=== AVAILABLE DATA ===

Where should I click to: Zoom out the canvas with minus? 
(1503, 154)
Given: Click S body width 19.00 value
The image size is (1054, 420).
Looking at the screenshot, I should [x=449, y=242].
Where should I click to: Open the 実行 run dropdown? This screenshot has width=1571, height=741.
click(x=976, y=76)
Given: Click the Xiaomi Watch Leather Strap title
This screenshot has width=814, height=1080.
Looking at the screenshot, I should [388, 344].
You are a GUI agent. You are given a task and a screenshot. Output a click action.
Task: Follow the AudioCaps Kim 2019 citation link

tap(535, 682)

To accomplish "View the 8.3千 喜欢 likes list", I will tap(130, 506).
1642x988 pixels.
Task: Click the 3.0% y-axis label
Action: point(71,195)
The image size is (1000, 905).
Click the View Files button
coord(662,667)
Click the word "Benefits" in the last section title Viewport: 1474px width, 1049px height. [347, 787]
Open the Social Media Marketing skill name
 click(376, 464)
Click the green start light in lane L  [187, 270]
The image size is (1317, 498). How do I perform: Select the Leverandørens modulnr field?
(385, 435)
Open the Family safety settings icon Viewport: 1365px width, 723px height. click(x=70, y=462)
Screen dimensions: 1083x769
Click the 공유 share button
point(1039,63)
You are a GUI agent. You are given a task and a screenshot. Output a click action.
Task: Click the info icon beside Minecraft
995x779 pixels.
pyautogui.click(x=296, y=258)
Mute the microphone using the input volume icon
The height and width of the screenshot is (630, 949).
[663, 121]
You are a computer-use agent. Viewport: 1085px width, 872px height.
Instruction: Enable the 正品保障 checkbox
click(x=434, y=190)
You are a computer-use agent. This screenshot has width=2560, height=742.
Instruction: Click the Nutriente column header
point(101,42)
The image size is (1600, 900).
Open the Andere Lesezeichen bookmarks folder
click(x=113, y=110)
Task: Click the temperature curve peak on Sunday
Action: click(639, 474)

===

[REQUIRED WORK]
Nothing but the lines from the one containing "Instruction: Enable the 正品保障 checkbox" to the end of the material should be printed, each exactly as written.

[OUTPUT OF THE TASK]
Instruction: Enable the 正品保障 checkbox
click(x=434, y=190)
You are a computer-use agent. This screenshot has width=2560, height=742.
Instruction: Click the Nutriente column header
point(101,42)
The image size is (1600, 900).
Open the Andere Lesezeichen bookmarks folder
click(x=113, y=110)
Task: Click the temperature curve peak on Sunday
Action: click(639, 474)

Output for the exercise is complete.